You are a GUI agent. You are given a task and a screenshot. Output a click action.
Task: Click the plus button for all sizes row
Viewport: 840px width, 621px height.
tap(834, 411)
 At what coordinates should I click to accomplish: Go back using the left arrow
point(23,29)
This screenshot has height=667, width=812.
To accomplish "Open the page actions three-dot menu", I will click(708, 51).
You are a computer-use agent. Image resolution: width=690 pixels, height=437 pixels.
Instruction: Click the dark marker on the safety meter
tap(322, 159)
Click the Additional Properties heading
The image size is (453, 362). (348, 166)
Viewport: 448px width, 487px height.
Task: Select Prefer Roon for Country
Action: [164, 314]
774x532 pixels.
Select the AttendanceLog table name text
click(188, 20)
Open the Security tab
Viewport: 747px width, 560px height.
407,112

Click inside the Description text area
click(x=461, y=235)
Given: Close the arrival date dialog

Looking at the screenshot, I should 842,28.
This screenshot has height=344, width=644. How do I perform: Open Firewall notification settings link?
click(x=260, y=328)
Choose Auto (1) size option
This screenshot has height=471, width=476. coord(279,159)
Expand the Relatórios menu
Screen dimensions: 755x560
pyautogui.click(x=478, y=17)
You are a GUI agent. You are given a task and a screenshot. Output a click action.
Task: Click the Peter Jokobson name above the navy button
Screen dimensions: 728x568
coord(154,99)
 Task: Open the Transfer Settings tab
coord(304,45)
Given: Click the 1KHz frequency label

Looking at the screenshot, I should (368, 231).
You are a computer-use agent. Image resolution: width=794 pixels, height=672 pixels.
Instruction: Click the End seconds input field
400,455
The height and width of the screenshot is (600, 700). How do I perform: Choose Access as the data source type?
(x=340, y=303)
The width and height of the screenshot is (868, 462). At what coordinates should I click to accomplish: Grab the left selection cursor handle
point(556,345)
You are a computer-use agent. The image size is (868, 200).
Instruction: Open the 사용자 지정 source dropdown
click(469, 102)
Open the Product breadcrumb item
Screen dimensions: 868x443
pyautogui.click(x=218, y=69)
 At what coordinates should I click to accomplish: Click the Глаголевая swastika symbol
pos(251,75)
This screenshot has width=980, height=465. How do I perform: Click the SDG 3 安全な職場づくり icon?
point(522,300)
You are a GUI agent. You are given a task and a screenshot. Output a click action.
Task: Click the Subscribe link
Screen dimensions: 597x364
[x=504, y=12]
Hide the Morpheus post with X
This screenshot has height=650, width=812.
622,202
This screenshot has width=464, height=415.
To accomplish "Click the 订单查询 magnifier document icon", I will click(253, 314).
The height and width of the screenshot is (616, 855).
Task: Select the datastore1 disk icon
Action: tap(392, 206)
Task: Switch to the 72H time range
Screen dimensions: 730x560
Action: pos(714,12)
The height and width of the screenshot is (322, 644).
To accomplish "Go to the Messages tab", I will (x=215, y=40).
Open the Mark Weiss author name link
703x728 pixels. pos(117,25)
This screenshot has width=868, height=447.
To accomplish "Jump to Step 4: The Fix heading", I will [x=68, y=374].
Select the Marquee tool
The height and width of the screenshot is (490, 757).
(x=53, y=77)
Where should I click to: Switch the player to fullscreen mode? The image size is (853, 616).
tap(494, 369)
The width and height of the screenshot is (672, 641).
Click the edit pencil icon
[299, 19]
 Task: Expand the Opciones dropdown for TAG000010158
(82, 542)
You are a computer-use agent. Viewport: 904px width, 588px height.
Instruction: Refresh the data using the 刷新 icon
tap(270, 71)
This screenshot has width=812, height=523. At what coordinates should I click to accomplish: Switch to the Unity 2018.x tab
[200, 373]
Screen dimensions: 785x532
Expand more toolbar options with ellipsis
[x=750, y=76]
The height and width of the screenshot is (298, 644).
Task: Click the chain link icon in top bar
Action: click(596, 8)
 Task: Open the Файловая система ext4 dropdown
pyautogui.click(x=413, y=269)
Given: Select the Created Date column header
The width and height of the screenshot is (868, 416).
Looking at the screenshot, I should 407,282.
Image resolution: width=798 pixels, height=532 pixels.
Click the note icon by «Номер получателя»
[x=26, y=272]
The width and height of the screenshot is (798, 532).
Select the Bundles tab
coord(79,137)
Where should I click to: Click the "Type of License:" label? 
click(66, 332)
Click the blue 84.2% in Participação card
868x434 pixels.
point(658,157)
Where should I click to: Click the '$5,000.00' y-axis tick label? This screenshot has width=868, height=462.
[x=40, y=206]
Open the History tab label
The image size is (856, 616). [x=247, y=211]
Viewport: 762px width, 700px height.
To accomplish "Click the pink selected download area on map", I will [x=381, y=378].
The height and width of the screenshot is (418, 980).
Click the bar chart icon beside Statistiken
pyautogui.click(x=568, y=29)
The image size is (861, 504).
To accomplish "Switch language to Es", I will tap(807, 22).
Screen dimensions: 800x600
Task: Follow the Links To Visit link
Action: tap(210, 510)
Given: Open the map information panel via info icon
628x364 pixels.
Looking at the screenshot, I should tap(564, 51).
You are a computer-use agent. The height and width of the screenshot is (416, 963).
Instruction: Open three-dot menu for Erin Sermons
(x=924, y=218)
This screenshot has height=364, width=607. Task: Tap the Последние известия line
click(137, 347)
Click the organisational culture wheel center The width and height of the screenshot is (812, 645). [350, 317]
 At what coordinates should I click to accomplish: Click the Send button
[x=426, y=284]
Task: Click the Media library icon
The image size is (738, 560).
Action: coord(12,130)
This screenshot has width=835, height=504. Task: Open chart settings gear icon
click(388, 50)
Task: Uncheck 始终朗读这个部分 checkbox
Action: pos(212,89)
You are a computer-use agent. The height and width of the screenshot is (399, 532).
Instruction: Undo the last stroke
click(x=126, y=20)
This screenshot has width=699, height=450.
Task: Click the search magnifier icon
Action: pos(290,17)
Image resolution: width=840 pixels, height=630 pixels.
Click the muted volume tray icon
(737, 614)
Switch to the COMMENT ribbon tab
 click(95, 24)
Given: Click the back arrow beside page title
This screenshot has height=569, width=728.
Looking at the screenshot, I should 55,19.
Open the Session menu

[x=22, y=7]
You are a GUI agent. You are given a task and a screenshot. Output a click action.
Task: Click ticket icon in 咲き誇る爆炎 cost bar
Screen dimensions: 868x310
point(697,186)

------------------------------------------------------------------------

WORK INSTRUCTIONS - Go through the records and count every line with the word "resolution"; the answer is the number alone.

EXERCISE SOLUTION - 4